While child safety laws stay untouched, as do rules on how state governments buy and use AI remain intact, infrastructure permitting for data centers faces lighter federal pushback. This reflects the Trump administration’s priority on expanding AI compute power without local roadblocks.
Additionally, Trump’s AI Executive Order also rescinds parts of President Biden’s 2023 AI framework, dropping mandates for safety reporting in favor of voluntary guidelines and export controls on chips.
“Pursuant to Executive Order 14179 of January 23, 2025 (Removing Barriers to American Leadership in Artificial Intelligence), I revoked my predecessor’s attempt to paralyze this industry and directed my Administration to remove barriers to United States AI leadership,” President Trump wrote, while acknowledging that the U.S. remains “in the earliest days of this technological revolution and are in a race with adversaries for supremacy within it.”
However, one U.S. state caught in the crosshairs of this pushback is California’s Transparency in Frontier AI Act. The Act requires big AI firms to share safety data and install emergency shutoffs for models that could cause harm. Colorado’s AI Act also mandates impact assessments to prevent discrimination in hiring or lending, which are rules the White House labels as forcing “ideological tweaks” to AI algorithms.
What Trump’s AI Executive Order means for Tech companies
The development of AI in today’s world is faced with rigid compliance, especially in the models, where models were often tailored to each state’s policy prior to the enforcement of Trump’s AI Executive Order.
It is why there’s the argument for how national uniformity on the production of technology promises savings, which also allows and creates space for small players to compete with giants like Google or OpenAI.

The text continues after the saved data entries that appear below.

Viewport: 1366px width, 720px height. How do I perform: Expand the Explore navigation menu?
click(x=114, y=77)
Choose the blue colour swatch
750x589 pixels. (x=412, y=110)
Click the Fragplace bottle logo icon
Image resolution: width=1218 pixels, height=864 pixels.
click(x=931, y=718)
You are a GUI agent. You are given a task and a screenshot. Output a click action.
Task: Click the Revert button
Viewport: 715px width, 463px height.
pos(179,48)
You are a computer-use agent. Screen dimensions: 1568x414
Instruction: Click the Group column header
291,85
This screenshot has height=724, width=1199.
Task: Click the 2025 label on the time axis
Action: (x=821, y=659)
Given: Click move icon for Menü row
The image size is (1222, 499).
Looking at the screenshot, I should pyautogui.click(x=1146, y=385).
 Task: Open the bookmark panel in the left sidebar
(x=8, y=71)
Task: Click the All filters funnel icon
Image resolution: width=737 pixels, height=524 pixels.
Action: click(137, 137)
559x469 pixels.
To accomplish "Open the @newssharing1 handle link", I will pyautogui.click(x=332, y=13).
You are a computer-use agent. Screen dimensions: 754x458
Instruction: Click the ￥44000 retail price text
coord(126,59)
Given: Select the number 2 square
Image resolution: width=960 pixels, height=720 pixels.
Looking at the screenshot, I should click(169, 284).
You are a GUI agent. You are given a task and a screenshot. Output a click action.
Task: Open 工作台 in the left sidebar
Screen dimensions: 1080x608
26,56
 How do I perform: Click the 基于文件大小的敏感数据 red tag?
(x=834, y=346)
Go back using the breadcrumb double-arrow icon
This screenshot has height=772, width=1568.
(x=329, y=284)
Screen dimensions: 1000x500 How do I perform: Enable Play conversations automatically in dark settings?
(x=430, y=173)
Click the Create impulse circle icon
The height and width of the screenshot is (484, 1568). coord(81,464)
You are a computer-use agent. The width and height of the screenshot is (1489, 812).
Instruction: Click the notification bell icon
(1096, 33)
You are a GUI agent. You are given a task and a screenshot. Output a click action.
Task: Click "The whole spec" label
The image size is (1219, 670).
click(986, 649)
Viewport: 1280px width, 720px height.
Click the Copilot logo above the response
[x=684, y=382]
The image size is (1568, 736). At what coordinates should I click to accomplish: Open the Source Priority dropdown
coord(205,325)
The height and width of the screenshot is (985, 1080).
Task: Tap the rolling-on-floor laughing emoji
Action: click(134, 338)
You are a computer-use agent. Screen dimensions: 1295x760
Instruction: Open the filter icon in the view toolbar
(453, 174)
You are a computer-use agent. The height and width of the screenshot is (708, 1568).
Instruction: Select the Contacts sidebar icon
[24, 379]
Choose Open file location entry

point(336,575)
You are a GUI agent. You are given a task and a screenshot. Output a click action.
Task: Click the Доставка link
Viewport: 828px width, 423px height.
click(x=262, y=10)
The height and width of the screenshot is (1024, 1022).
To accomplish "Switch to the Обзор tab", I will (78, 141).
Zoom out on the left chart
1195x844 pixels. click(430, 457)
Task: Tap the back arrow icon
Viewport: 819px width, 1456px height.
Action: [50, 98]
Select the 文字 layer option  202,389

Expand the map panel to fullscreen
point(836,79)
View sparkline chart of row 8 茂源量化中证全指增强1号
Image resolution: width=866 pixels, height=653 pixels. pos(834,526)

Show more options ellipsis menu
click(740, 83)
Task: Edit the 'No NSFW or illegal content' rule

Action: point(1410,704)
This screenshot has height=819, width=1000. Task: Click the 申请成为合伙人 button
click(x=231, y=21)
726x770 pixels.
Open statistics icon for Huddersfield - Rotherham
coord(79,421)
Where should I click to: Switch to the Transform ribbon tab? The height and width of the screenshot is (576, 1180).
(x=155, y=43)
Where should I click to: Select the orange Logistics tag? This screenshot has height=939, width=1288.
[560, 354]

However, for everyday users in the U.S., they might have to face the ripple effect of this change in AI regulation. State bias rules aimed to catch unfair outcomes, like AI rejecting qualified minority candidates. But now, federal oversight loosens these regulations, as it prioritizes speed over safeguards, which is also a trade-off that has so far sparked debate on risk it poses at large.
But globally, the order also helps the U.S. to continue maintaining its lead in achieving technological supremacy.